Over the last 10 days, there have been many storm stories. A lot of people have helped clean up the mess and donated thousands of dollars.
One Harris County woman — Rachel Crumbley — found that helping may be as simple as walking around your yard.
Rachel Crumbly today about what she found just walking her property.
The March 3 tornadoes that struck East Alabama and West Georgia, blew pieces of people’s lives across two states
“I started finding shingles,” Crumbley said. “Then I found some siding. I found little scraps of Styrofoam. Then I found a tiny, tiny, little piece of paper.”
When she found the piece of a Direct TV bill, it stopped her cold. The name on the top was Marshall L. Grimes.
She Googled it.
“So, I pulled my phone out of my pocket and I put the name in and I put AL for Alabama,” Crumbley said. “Then the WRBL story came up and he was one of the victims.”
Crumbley is not the only one who has found items that were blown away.
A banner for the Lee County Flea Market blew from Smiths Station to Hamilton, Ga.

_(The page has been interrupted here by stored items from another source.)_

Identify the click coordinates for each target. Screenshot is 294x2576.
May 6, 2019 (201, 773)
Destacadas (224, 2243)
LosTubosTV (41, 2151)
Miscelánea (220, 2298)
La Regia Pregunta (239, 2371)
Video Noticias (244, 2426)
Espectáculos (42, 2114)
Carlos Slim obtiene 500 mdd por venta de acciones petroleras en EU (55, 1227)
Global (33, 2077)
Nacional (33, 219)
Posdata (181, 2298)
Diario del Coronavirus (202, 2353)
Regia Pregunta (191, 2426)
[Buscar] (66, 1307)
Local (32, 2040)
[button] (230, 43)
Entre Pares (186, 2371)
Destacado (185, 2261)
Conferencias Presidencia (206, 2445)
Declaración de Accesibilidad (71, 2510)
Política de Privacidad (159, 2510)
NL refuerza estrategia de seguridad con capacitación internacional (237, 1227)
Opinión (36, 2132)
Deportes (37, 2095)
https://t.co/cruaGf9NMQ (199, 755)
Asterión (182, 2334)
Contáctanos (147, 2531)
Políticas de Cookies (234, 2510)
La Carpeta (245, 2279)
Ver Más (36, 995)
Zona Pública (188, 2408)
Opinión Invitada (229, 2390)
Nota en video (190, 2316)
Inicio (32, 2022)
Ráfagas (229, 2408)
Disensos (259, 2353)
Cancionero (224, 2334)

An Opelika check was found in Macon, Georgia.
There is a science behind it.
“Updrafts of these tornadoes carry debris for miles away,” News 3’s chief meteorologist Bob Jeswald said. “You understand that when a tornado moves, it does not take any path like a road would. It’s going to take the shortest route in nautical miles. The updraft is so strong, debris can be carried in some cases hundreds of miles away.”
Crumbley just wants people who live in the storm’s path to do what she did – check their yards for items.
“I just want them to go out and take the time to go look for things. They can concentrate their efforts on their lots or their land to find items to return to these people and help them find any semblance of connection to the people who may have perished.”